Let $\Omega$ be the open square $(-1,1)^2\subset\mathbb{R}^2$, $u\in L^1(\Omega)$ such that for each $(x,y)\in\Omega$, $u(x,y)=1-\max\{|x|,|y|\}$.
Determine the weak gradient of $u$ and find $p$ such that $u\in W^{1,p}(\Omega)$.
Given $\phi\in\mathcal{D}(\Omega)$, I need to compute separately weak $\partial_xu$ and weak $\partial_yu$: $$\langle\partial_xu,\phi\rangle = -\langle u,\partial_x\phi\rangle = -\int_\Omega \left(1-\max\{|x|,|y|\}\right)\partial_x\phi\,dx\,dy.$$ I can split the domain $\Omega$ in $$\begin{aligned} A&=\{(x,y)\in\Omega:y>|x|\}, &B&=\{(x,y)\in\Omega:x>|y|\},\\ C&=\{(x,y)\in\Omega:y<-|x|\}, &D&=\{(x,y)\in\Omega:x<-|y|\}, \end{aligned}$$ but I'm having difficulties in integrating by parts.

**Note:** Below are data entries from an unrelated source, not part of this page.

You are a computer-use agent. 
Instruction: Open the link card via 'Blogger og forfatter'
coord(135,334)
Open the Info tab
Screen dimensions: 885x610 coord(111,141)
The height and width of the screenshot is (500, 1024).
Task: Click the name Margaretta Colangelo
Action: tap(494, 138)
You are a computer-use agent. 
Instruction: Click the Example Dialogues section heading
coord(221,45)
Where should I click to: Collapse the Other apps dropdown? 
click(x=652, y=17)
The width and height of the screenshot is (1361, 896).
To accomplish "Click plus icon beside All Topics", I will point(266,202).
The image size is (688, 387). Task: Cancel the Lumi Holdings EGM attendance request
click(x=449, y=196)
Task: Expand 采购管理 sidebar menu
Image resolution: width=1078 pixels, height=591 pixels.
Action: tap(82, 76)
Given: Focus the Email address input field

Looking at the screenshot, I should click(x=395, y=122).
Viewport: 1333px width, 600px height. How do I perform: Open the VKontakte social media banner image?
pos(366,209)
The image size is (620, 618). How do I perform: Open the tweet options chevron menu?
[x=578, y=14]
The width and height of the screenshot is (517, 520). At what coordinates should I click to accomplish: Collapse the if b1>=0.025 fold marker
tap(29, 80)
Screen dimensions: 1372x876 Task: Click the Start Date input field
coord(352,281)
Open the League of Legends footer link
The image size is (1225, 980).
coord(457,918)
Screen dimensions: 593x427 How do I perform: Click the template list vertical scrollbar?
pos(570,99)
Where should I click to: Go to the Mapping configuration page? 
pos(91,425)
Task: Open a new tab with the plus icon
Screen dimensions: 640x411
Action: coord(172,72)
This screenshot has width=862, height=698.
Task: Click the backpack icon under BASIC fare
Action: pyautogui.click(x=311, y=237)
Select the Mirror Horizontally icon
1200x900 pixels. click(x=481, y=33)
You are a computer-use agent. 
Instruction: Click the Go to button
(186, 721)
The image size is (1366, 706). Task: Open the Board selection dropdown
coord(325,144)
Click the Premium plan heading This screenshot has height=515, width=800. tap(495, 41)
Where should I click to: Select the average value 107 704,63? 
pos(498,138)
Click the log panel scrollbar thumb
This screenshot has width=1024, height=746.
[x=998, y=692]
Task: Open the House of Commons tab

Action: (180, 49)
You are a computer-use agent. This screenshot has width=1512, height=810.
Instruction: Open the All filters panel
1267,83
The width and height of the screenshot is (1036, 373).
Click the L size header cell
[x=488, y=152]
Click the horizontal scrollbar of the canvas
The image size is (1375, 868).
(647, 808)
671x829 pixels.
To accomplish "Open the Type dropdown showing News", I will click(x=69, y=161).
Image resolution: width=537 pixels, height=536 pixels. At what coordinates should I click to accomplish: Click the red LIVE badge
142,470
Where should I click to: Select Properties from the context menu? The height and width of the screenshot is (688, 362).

Following the suggestion in the comments to simply use Fubini-Tonelli's Theorem (since $u\,\partial_x\phi\in L^1(\Omega)$):
$$ \int_\Omega u(x,y)\partial_x\phi(x,y)\,dx\,dy = \int_{-1}^1\underbrace{\int_{-1}^1u(x,y)\partial_x\phi(x,y)\,dx}_{\displaystyle I(y)}\,dy \\ \begin{aligned} I(y) &= \int_{-1}^1(1-\max\{|x|,|y|\})\partial_x\phi(x,y)\,dx = \dots \\ &= -\int_{-1}^{-|y|}\phi(x,y)\,dx + \int_{|y|}^1\phi(x,y)\,dx \\ &= \int_{-1}^1\left[\pmb{1}_{(|y|,1)}(x)-\pmb{1}_{(-1,|y|)}(x)\right]\phi(x,y)\,dx, \end{aligned} $$ where $\pmb{1}_S$ is the indicator function of the set $S$. So we simply have $$ \begin{aligned} \langle\partial_x u,\phi\rangle &= -\int_\Omega u(x,y)\partial_x\phi(x,y)\,dx\,dy \\ &= -\int_\Omega\left[-\pmb{1}_D+\pmb{1}_B\right]\phi\,dx\,dy = \int_\Omega\left[\pmb{1}_D-\pmb{1}_B\right]\phi\,dx\,dy \end{aligned} $$ and thus the weak partial $x$-derivative of $u$ would be $\pmb{1}_D-\pmb{1}_B$. Is that correct?